_YOUR INSTRUCTIONS_
Transcribe the Valentine's Day passage below word for word, from its first sentence to its last.

_PAGE EXCERPT_
..............................
I remember the Valentine’s Day in elementary school I dumped all the valentines out of my construction-paper covered shoebox and counted them. When I realized I got the same number as everyone else in the class, no more and no less, the valentines lost their meaning.
“They had to give me these valentines,” I thought. “It doesn’t mean anyone really loves me.”
Maybe your kids will come home this week feeling less than loved because their bags of valentines were just like everyone else’s, or they didn’t receive all the valentines they wanted.
Psychologist Myrna Shure, Ph.D., professor of psychology at Hahnemann University in Philadelphia, urges parents to deal with such disappointments by helping children to talk about what they like about the valentine givers instead of the valentines, and to focus on the valentines they did get—not the ones they didn’t.
These are good suggestions, yet they overlook the opportunity parents in this situation have to teach kids three truths about love: First, love sometimes hurts. Second, love also heals. And third, there are many different kinds of love.
These truths are often obscured by the hype of Valentine’s Day. Each year Americans celebrate the holiday by sending over a billion cards and 60 to 70 million roses. All this emphasis on romance and the idealization of perfect relationships can lead children to believe falsely that love is all hearts and flowers.
..............................
_SUPPLIED DATA_
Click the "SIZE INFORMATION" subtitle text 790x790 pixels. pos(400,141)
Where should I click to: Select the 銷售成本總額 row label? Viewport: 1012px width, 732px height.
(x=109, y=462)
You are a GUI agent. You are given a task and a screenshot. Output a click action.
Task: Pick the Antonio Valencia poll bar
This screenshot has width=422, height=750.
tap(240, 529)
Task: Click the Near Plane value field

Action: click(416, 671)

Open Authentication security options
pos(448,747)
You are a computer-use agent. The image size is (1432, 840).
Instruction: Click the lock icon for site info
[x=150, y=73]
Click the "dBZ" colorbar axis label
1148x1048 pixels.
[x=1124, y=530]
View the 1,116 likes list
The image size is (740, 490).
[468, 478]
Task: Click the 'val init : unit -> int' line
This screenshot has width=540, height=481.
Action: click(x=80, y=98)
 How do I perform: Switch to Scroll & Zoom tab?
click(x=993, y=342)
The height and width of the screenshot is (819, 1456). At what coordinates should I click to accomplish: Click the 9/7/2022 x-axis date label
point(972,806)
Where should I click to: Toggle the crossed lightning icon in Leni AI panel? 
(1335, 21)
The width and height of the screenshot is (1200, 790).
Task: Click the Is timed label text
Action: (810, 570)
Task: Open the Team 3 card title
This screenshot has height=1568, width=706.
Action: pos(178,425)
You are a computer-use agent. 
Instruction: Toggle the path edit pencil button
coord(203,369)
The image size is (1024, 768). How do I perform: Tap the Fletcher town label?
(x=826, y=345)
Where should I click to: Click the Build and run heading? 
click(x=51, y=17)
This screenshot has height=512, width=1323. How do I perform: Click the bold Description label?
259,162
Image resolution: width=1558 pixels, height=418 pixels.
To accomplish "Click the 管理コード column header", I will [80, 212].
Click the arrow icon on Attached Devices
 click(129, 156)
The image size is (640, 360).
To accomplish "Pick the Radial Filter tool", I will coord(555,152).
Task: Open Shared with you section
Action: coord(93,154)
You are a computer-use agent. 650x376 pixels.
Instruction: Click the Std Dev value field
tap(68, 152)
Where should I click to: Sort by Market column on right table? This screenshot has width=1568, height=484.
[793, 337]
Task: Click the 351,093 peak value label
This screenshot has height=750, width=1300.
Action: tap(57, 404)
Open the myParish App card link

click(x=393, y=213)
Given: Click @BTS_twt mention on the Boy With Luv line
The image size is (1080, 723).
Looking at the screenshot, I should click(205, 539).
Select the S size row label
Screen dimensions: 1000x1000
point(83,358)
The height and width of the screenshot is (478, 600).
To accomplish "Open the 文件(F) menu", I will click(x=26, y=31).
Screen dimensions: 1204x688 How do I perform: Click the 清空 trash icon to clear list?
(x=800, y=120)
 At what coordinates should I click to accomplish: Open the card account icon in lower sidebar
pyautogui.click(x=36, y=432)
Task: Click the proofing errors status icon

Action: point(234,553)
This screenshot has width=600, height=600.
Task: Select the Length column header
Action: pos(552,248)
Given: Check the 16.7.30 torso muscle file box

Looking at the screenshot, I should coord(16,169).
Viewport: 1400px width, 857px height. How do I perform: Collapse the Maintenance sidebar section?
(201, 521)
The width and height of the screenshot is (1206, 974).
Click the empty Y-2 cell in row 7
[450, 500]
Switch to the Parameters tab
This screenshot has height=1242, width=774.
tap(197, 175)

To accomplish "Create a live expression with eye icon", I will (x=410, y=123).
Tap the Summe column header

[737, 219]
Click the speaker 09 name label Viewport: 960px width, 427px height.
..............................
_TASK RESPONSE_
I remember the Valentine’s Day in elementary school I dumped all the valentines out of my construction-paper covered shoebox and counted them. When I realized I got the same number as everyone else in the class, no more and no less, the valentines lost their meaning.
“They had to give me these valentines,” I thought. “It doesn’t mean anyone really loves me.”
Maybe your kids will come home this week feeling less than loved because their bags of valentines were just like everyone else’s, or they didn’t receive all the valentines they wanted.
Psychologist Myrna Shure, Ph.D., professor of psychology at Hahnemann University in Philadelphia, urges parents to deal with such disappointments by helping children to talk about what they like about the valentine givers instead of the valentines, and to focus on the valentines they did get—not the ones they didn’t.
These are good suggestions, yet they overlook the opportunity parents in this situation have to teach kids three truths about love: First, love sometimes hurts. Second, love also heals. And third, there are many different kinds of love.
These truths are often obscured by the hype of Valentine’s Day. Each year Americans celebrate the holiday by sending over a billion cards and 60 to 70 million roses. All this emphasis on romance and the idealization of perfect relationships can lead children to believe falsely that love is all hearts and flowers.